Like you could actually have a life that had a purpose and consequences. So as you sort of add more into it, it becomes more similar to the baseline reality that you were comparing it to. Yeah, but I just think inside the experience machine, and without taking those steps you just mentioned, you still have an impact on long-term history of the creatures that live inside that, of the quote-unquote fake creatures that live inside that experience machine.
And that, like at a certain point, if there's a person waiting for you inside that experience machine, maybe your newly found wife, and she dies, she has fear, she has hopes, and she exists in that machine.

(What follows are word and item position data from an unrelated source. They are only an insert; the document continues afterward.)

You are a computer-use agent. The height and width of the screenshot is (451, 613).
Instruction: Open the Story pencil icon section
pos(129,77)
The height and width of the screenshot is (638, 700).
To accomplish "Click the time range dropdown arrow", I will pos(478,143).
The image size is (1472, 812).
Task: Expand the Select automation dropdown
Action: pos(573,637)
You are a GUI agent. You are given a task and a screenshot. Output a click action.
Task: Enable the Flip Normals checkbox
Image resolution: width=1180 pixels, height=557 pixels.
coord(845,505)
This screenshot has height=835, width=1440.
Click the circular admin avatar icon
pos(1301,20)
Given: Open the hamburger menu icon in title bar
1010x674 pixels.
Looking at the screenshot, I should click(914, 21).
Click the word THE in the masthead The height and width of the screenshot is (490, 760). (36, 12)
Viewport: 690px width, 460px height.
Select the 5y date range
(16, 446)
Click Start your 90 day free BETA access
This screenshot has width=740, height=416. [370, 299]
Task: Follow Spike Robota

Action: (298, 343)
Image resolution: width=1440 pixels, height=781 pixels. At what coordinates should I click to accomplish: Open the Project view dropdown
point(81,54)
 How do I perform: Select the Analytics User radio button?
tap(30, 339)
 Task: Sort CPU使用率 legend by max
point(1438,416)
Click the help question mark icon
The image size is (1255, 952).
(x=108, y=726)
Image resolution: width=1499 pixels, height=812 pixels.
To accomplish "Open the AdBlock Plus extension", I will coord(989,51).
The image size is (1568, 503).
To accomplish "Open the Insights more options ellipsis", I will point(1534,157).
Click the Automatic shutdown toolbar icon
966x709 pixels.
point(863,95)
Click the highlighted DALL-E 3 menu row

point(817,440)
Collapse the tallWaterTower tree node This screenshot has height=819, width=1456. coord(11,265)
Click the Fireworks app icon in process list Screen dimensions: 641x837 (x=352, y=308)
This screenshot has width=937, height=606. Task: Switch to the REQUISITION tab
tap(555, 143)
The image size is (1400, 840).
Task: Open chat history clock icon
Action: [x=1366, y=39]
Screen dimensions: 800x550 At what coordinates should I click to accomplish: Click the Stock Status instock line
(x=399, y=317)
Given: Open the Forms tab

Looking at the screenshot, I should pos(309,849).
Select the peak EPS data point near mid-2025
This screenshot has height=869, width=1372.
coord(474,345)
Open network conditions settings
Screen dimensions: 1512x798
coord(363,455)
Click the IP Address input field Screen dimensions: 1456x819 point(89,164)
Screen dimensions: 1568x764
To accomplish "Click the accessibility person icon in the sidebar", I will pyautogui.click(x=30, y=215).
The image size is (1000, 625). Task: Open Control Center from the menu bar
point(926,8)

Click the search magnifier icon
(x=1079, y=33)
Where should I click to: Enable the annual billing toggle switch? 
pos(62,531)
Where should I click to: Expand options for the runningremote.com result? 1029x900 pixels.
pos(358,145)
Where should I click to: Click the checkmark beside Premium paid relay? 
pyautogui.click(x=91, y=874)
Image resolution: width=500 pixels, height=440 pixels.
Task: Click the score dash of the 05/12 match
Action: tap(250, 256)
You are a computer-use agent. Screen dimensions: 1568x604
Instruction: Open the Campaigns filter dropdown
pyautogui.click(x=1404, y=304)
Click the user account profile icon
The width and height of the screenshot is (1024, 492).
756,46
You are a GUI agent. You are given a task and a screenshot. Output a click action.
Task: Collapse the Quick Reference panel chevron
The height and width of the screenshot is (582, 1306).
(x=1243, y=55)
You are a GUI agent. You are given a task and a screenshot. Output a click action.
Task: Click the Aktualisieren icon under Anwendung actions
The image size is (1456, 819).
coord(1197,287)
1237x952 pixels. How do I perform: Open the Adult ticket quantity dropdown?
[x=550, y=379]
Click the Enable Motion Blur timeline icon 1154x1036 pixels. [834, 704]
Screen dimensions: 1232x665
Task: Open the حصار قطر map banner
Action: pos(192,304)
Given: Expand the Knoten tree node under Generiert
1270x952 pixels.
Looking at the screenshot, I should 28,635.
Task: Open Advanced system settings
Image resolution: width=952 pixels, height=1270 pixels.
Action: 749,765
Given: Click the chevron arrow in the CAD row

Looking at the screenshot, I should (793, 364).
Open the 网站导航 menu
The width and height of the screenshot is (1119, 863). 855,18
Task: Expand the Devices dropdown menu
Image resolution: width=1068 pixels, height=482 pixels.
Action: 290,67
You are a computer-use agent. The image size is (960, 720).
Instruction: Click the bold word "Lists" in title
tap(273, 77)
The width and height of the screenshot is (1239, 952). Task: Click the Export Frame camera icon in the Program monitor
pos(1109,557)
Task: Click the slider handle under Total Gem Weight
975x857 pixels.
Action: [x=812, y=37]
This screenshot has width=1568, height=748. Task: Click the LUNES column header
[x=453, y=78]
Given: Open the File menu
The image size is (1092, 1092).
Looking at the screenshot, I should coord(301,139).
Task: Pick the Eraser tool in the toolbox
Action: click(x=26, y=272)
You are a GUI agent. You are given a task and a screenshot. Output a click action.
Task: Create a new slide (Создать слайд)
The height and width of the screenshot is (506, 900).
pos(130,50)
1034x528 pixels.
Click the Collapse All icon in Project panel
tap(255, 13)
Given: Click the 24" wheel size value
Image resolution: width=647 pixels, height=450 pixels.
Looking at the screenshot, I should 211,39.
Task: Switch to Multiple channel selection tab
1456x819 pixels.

When you unplug yourself and plug back in, she's still there going on about her life and- Well, in that case, yeah, she starts to have more of an independent existence.
Independent existence. But it depends, I think, on how she's implemented in the experience machine. Take one limit case where all she is is a static picture on the wall, a photograph. So you think, well, I can look at her, but that's it. There's no... But then you think, well, it doesn't really matter much what happens to that, any more than a normal photograph.
If you tear it up, it means you can't see it anymore, but you haven't harmed the person whose picture you tore up. But if she's actually implemented, say, at a neural level of detail, so that she's a fully realized digital mind with the same behavioral repertoire as you have, then very possibly she would be a conscious person like you are.
And then what you do in this experience machine would have real consequences for how this other mind felt. So you have to specify which of these experience machines you're talking about. I think it's not entirely obvious that it would be possible to have an experience machine that gave you a normal set of human experiences, which include experiences of interacting with other people, without that also generating consciousnesses corresponding to those other people.
That is, if you create another entity that you perceive and interact with, that to you looks entirely realistic. Not just when you say hello, they say hello back, but you have a rich interaction, many days, deep conversations. It might be that the only possible way of implementing that would be one that also has a side effect, instantiated this other person in enough detail that you would have a second consciousness there.
I think that's to some extent an open question. So you don't think it's possible to fake consciousness and fake intelligence? Well, it might be. I mean, I think you can certainly fake... If you have a very limited interaction with somebody, you could certainly fake that. If all you have to go on is somebody said hello to you, that's not enough for you to tell whether that was a real person there or a pre-recorded message or a very superficial simulation that has no consciousness.
Because that's something easy to fake. We could already fake it now. You can record a voice recording. But if you have a richer set of interactions where you're allowed to ask open-ended questions and probe from different angles, you couldn't give canned answer to all of the possible ways that you could probe it, then it starts to become more plausible that the only way to realize this thing in such a way that you would get the right answer from any which angle you probed it would be a way of instantiating it where you also instantiated a conscious mind.